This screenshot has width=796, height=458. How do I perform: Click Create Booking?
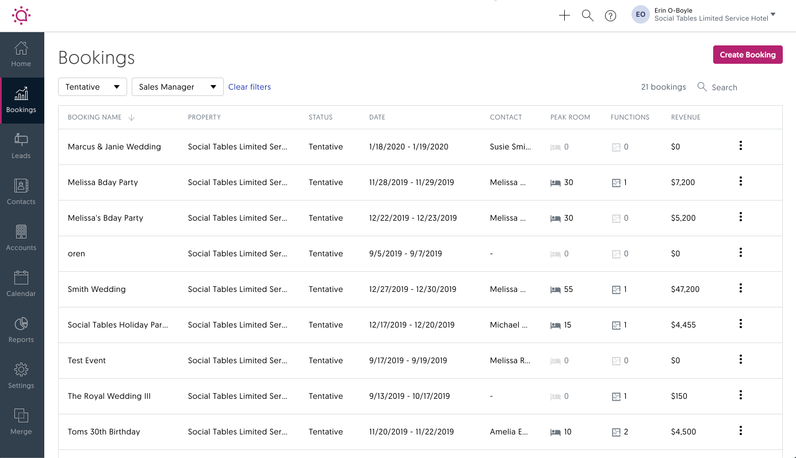coord(748,55)
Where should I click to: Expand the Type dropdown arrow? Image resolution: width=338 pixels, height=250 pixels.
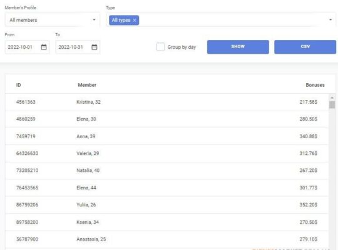[x=330, y=20]
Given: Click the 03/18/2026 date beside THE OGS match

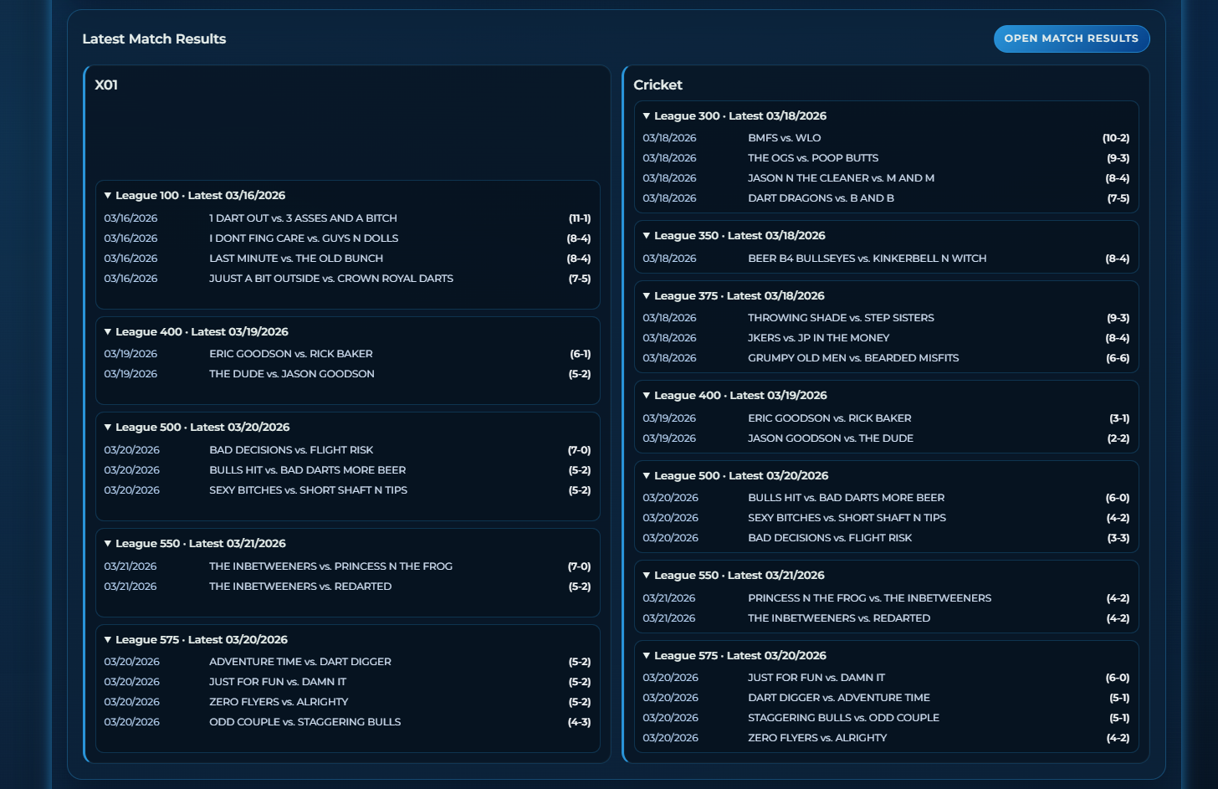Looking at the screenshot, I should (x=669, y=157).
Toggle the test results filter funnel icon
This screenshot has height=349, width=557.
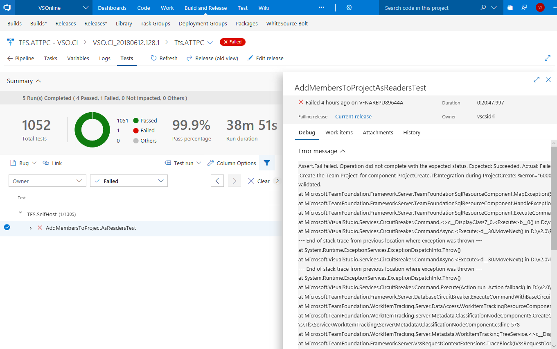pyautogui.click(x=267, y=163)
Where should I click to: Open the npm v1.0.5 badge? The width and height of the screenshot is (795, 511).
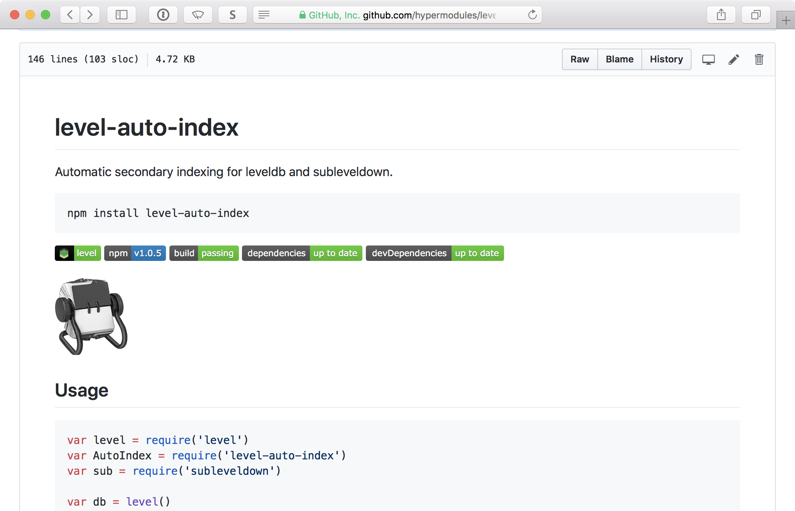point(135,253)
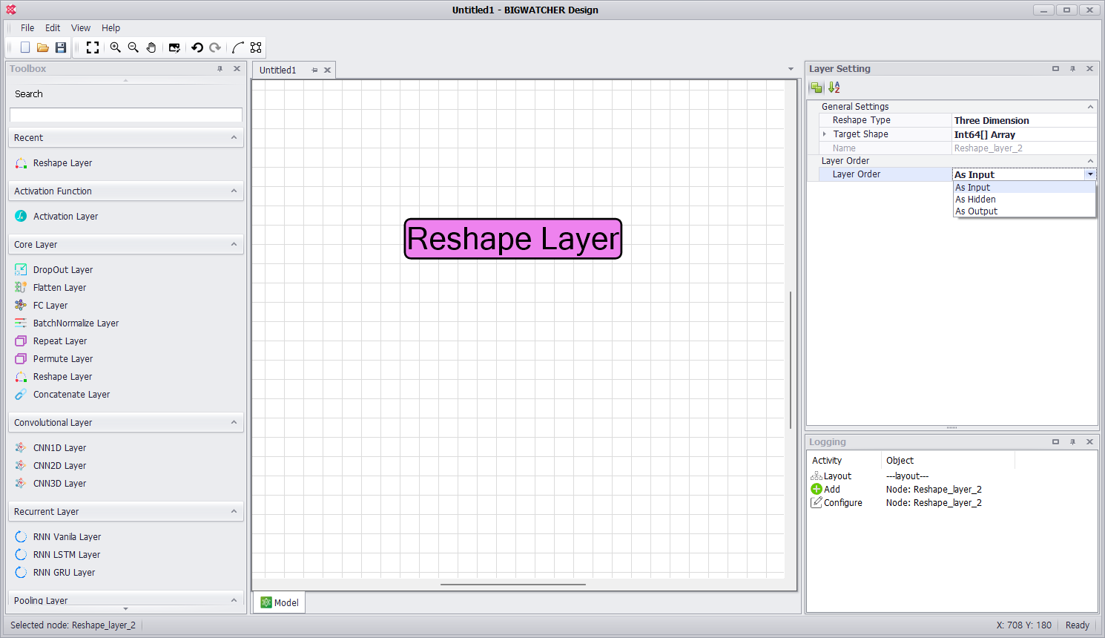Viewport: 1105px width, 638px height.
Task: Click the Zoom In magnifier icon
Action: [x=116, y=47]
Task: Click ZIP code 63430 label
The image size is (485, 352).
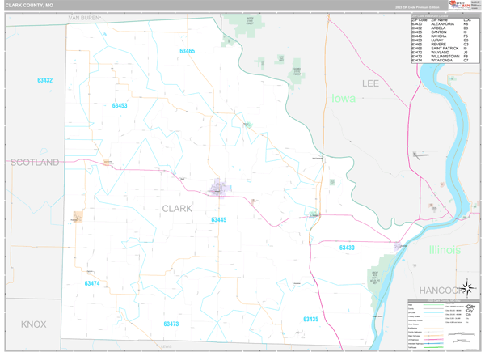Action: click(x=346, y=248)
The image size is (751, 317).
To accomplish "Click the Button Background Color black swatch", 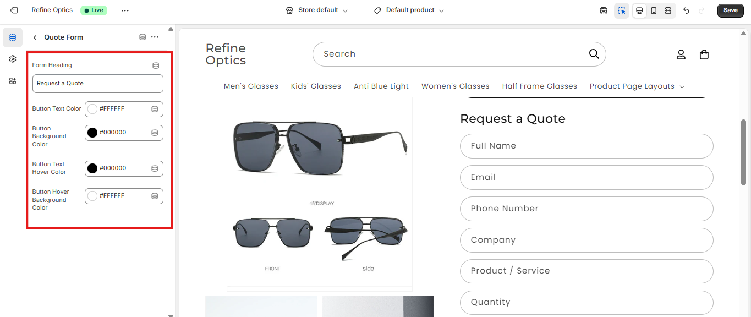I will (92, 133).
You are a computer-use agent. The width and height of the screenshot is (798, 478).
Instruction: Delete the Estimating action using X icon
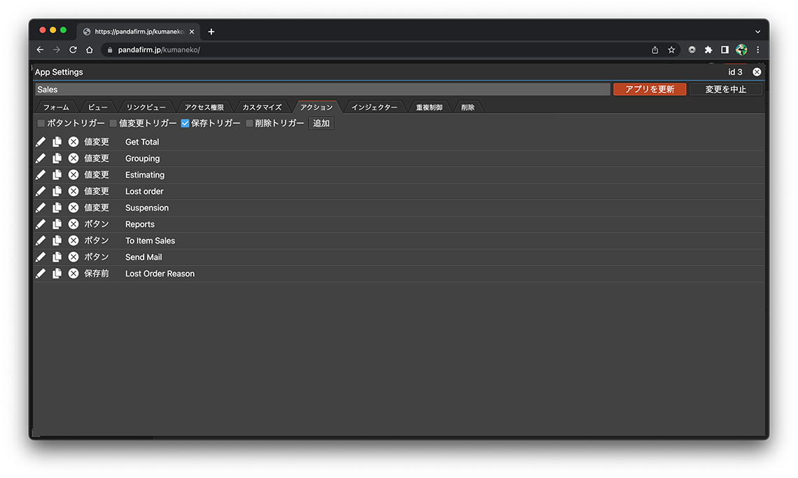[74, 175]
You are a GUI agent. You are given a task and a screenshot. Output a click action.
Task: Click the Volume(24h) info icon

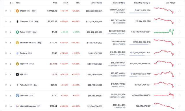tap(124, 3)
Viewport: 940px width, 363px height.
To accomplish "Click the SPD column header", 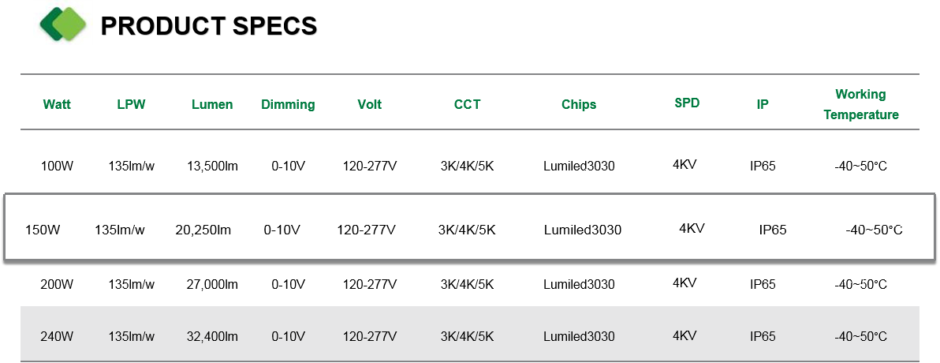I will 687,103.
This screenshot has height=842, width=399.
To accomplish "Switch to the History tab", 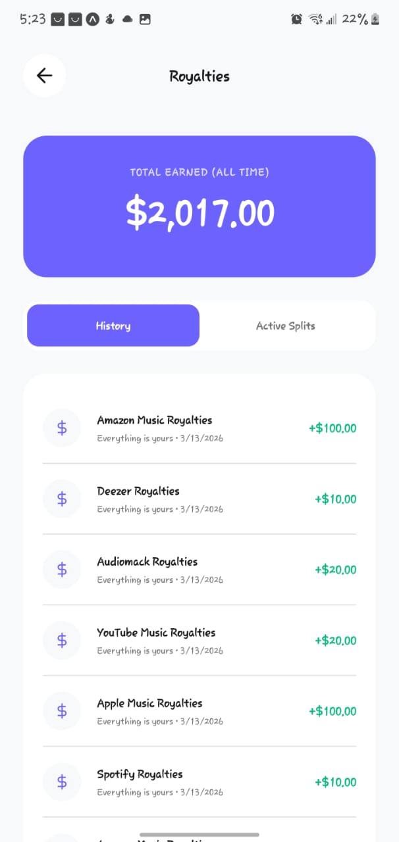I will (x=113, y=326).
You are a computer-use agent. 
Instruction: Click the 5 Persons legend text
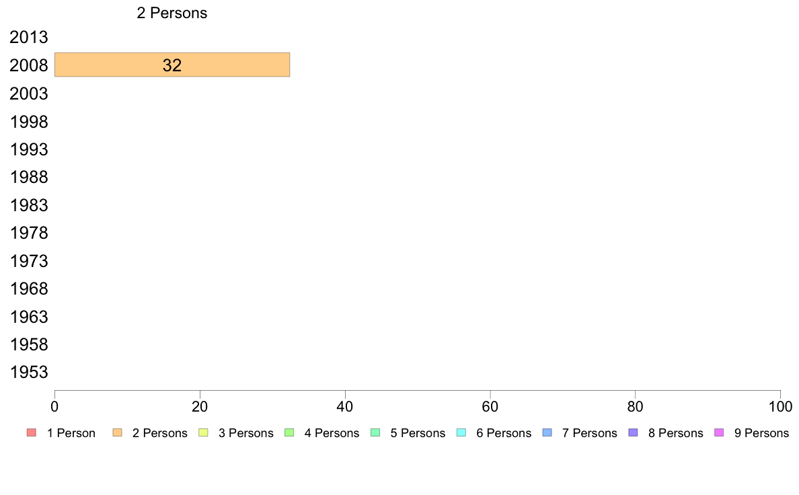(418, 433)
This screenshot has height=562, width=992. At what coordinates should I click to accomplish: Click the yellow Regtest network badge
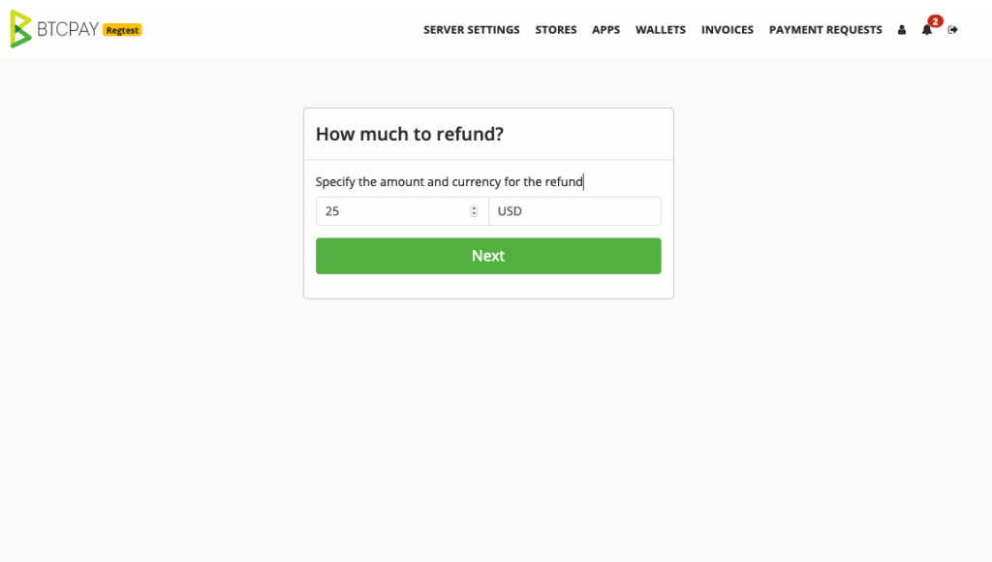(x=122, y=30)
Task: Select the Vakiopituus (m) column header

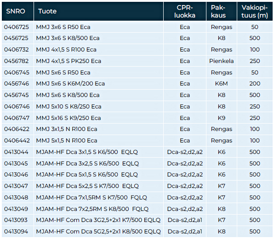Action: tap(254, 11)
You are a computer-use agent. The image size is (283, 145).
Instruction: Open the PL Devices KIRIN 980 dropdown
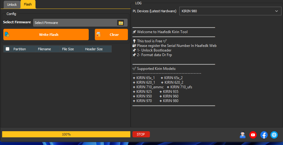[x=230, y=11]
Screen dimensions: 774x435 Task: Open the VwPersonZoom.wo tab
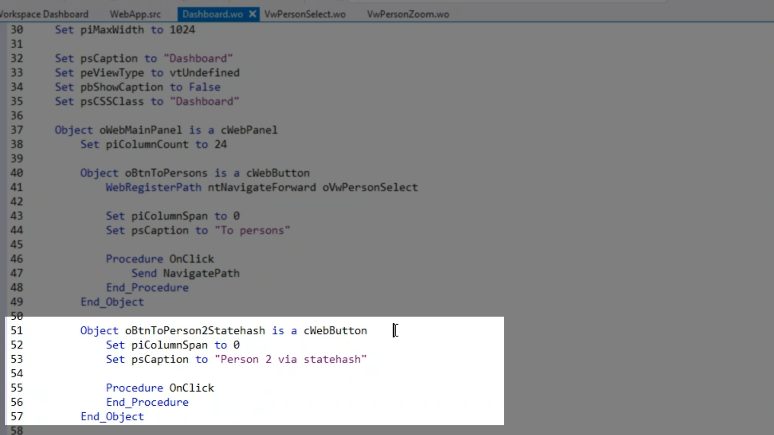408,15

### PROBLEM TO SOLVE
Extract every line of the records above that contains the word "Instruction", with case counting.

### EXERCISE SOLUTION
Instruction: Delete the Estimating action using X icon
Instruction: Click the 5 Persons legend text
Instruction: Open the PL Devices KIRIN 980 dropdown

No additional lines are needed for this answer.